#### [Task item]
In the records below, find the line containing "The image size" and retype it and every line after it exactly, adding nothing.

Data excerpts
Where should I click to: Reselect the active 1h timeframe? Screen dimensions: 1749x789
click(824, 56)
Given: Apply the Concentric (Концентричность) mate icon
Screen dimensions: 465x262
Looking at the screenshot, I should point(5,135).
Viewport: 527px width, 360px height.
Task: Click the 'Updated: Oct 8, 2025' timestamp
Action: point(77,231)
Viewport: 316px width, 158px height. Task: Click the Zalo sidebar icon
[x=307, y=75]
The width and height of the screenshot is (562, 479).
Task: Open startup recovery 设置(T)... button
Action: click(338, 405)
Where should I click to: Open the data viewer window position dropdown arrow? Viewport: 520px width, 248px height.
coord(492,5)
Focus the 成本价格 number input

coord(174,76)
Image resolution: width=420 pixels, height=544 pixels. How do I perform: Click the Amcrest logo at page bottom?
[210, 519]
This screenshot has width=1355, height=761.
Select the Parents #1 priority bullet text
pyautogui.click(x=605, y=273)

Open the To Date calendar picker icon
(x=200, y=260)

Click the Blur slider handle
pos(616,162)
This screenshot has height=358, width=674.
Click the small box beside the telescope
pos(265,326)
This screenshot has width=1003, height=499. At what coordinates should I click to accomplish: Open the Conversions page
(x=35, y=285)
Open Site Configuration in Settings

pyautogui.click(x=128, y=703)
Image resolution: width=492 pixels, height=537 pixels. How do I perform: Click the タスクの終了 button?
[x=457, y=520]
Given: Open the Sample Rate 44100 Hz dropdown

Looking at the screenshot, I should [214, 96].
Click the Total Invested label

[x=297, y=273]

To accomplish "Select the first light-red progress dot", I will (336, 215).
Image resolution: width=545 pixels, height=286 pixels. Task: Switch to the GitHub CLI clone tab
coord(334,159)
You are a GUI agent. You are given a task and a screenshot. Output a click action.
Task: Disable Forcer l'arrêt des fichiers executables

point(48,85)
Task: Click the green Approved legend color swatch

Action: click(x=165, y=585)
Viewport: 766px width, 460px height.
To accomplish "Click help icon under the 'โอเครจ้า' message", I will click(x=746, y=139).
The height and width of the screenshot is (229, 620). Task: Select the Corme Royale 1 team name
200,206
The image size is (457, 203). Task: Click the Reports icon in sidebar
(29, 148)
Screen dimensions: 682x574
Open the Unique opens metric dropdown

#### [Problem solution]
The image size is (457, 203). Task: Click the Reports icon in sidebar
(29, 148)
Screen dimensions: 682x574
Open the Unique opens metric dropdown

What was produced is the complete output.